▶ **Problem details**: Each line from the one containing "This screenshot has height=478, width=852." through the last line of the records below is to be set down exactly; the rest stays out.

Saved entries:
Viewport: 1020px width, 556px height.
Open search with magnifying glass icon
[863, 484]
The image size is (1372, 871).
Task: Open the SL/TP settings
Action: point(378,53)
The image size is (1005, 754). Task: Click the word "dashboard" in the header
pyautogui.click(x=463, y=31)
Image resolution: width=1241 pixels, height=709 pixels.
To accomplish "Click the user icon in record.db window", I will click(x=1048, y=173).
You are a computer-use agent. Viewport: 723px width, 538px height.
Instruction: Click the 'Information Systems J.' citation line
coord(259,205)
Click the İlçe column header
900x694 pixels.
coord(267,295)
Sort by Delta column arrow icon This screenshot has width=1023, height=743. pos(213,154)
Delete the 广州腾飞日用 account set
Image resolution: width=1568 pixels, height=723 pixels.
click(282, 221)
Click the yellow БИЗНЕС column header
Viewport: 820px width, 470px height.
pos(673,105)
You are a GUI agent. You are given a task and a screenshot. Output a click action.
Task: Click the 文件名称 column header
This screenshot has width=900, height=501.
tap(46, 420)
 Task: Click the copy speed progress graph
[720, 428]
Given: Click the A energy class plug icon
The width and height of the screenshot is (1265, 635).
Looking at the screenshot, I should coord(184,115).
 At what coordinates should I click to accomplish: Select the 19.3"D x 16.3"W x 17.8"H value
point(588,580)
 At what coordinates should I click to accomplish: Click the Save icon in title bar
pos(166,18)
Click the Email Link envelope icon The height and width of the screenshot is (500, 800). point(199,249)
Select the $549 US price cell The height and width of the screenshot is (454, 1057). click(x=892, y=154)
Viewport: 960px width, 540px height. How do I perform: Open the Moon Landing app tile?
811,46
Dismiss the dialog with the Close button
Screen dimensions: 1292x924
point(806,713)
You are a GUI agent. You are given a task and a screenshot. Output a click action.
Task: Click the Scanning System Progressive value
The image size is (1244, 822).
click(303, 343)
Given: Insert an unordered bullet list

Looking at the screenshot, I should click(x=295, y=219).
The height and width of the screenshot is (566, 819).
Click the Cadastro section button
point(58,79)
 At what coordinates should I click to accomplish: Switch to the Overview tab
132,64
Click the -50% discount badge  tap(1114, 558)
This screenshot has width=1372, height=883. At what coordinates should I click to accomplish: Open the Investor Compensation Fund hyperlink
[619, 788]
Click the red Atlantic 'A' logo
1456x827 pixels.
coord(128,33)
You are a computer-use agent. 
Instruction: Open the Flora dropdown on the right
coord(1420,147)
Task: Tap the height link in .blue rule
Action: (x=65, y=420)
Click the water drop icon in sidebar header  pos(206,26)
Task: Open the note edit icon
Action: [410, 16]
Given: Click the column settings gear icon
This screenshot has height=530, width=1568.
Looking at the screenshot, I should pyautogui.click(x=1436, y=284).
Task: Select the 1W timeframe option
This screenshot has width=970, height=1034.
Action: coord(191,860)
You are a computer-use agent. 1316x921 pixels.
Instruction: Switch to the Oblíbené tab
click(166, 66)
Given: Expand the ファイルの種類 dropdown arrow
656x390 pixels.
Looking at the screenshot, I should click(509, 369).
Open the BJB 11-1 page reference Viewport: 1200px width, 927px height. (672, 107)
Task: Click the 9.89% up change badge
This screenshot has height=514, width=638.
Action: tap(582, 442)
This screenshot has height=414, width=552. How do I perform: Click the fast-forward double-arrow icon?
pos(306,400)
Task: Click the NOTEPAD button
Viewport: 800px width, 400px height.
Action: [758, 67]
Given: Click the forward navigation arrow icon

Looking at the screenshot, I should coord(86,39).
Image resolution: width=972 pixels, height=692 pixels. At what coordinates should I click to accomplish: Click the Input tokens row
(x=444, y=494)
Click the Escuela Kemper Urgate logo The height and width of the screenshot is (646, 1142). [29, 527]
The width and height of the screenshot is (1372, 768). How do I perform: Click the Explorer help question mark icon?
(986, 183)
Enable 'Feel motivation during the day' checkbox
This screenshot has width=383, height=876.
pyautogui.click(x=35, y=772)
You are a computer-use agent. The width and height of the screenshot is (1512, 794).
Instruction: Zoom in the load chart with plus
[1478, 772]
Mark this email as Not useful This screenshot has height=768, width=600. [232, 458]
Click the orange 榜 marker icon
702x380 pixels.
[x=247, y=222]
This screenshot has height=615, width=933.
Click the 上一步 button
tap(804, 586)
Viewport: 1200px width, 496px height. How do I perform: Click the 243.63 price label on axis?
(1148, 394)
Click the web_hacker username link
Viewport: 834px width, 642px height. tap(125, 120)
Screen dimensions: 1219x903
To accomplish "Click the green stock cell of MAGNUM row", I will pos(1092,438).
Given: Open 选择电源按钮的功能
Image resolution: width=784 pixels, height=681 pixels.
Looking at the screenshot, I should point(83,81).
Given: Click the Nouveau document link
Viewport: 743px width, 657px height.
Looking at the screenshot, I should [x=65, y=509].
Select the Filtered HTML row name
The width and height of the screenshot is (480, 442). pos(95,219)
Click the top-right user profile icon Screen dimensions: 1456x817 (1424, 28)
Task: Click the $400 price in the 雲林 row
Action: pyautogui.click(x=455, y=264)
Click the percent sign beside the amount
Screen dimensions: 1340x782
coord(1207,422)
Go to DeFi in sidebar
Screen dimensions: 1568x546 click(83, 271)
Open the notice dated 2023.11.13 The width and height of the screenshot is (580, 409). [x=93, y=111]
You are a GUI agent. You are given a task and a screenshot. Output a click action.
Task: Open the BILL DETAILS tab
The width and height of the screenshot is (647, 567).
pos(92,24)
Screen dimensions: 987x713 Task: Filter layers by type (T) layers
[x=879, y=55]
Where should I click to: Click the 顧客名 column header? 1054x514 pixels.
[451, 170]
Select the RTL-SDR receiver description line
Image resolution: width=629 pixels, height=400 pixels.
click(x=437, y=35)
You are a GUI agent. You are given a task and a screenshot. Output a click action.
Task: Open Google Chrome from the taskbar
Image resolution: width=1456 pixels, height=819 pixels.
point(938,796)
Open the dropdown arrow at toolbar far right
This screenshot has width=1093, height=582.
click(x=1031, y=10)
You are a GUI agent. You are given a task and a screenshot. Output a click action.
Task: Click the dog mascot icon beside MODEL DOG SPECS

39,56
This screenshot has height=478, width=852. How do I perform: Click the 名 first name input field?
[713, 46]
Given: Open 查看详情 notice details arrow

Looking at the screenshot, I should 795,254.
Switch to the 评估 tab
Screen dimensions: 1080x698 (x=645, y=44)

▶ **Written response**:
This screenshot has height=478, width=852. How do I perform: Click the 名 first name input field?
[713, 46]
Given: Open 查看详情 notice details arrow

Looking at the screenshot, I should 795,254.
Switch to the 评估 tab
Screen dimensions: 1080x698 (x=645, y=44)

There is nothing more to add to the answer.